- Your instructions: Write the records out again. Match them exactly.

- Provided entries:
■ ■ ■
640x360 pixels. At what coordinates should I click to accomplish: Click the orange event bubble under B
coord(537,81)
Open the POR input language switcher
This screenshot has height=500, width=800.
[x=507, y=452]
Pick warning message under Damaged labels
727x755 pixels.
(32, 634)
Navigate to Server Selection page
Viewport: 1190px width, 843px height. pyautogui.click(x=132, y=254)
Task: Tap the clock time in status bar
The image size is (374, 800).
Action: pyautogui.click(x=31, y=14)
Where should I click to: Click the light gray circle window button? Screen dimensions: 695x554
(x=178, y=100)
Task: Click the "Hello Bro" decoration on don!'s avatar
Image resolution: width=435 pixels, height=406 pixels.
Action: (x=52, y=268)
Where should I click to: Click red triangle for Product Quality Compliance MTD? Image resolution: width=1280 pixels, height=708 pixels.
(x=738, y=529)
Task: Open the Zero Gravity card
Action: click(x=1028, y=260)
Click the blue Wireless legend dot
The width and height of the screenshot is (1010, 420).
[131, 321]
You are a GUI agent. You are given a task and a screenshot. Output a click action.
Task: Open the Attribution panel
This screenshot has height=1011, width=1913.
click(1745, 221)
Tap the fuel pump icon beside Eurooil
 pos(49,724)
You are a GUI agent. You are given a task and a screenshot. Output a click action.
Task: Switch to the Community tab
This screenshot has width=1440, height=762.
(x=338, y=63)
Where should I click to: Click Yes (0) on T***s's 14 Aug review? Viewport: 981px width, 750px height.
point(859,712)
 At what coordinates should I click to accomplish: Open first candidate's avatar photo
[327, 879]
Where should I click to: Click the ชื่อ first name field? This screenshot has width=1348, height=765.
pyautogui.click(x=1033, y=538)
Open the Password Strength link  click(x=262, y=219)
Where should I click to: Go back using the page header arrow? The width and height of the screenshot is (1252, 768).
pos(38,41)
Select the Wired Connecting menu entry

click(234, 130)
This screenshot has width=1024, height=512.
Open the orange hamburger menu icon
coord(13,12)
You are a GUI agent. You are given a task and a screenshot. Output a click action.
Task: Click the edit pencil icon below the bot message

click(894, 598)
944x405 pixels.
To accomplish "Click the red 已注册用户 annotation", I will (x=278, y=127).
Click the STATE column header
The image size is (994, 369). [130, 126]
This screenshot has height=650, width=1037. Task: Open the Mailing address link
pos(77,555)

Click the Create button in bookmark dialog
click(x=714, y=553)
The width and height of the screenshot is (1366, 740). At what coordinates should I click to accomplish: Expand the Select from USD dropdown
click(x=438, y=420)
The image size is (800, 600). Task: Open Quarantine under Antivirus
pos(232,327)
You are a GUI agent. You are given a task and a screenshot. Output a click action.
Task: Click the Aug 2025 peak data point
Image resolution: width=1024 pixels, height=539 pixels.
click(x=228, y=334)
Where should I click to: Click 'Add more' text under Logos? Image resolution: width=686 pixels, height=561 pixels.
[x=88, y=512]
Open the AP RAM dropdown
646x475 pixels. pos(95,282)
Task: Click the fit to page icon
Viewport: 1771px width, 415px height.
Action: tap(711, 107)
■ ■ ■
- Solution below:
640x360 pixels. At what coordinates should I click to accomplish: Click the orange event bubble under B
coord(537,81)
Open the POR input language switcher
This screenshot has height=500, width=800.
[x=507, y=452]
Pick warning message under Damaged labels
727x755 pixels.
(32, 634)
Navigate to Server Selection page
Viewport: 1190px width, 843px height. pyautogui.click(x=132, y=254)
Task: Tap the clock time in status bar
The image size is (374, 800).
Action: pyautogui.click(x=31, y=14)
Where should I click to: Click the light gray circle window button? Screen dimensions: 695x554
(x=178, y=100)
Task: Click the "Hello Bro" decoration on don!'s avatar
Image resolution: width=435 pixels, height=406 pixels.
Action: (x=52, y=268)
Where should I click to: Click red triangle for Product Quality Compliance MTD? Image resolution: width=1280 pixels, height=708 pixels.
(x=738, y=529)
Task: Open the Zero Gravity card
Action: click(x=1028, y=260)
Click the blue Wireless legend dot
The width and height of the screenshot is (1010, 420).
[131, 321]
You are a GUI agent. You are given a task and a screenshot. Output a click action.
Task: Open the Attribution panel
This screenshot has height=1011, width=1913.
click(1745, 221)
Tap the fuel pump icon beside Eurooil
 pos(49,724)
You are a GUI agent. You are given a task and a screenshot. Output a click action.
Task: Switch to the Community tab
This screenshot has width=1440, height=762.
(x=338, y=63)
Where should I click to: Click Yes (0) on T***s's 14 Aug review? Viewport: 981px width, 750px height.
point(859,712)
 At what coordinates should I click to accomplish: Open first candidate's avatar photo
[327, 879]
Where should I click to: Click the ชื่อ first name field? This screenshot has width=1348, height=765.
pyautogui.click(x=1033, y=538)
Open the Password Strength link  click(x=262, y=219)
Where should I click to: Go back using the page header arrow? The width and height of the screenshot is (1252, 768).
pos(38,41)
Select the Wired Connecting menu entry

click(234, 130)
This screenshot has width=1024, height=512.
Open the orange hamburger menu icon
coord(13,12)
You are a GUI agent. You are given a task and a screenshot. Output a click action.
Task: Click the edit pencil icon below the bot message

click(894, 598)
944x405 pixels.
To accomplish "Click the red 已注册用户 annotation", I will (x=278, y=127).
Click the STATE column header
The image size is (994, 369). [130, 126]
This screenshot has height=650, width=1037. Task: Open the Mailing address link
pos(77,555)

Click the Create button in bookmark dialog
click(x=714, y=553)
The width and height of the screenshot is (1366, 740). At what coordinates should I click to accomplish: Expand the Select from USD dropdown
click(x=438, y=420)
The image size is (800, 600). Task: Open Quarantine under Antivirus
pos(232,327)
You are a GUI agent. You are given a task and a screenshot. Output a click action.
Task: Click the Aug 2025 peak data point
Image resolution: width=1024 pixels, height=539 pixels.
click(x=228, y=334)
Where should I click to: Click 'Add more' text under Logos? Image resolution: width=686 pixels, height=561 pixels.
[x=88, y=512]
Open the AP RAM dropdown
646x475 pixels. pos(95,282)
Task: Click the fit to page icon
Viewport: 1771px width, 415px height.
Action: tap(711, 107)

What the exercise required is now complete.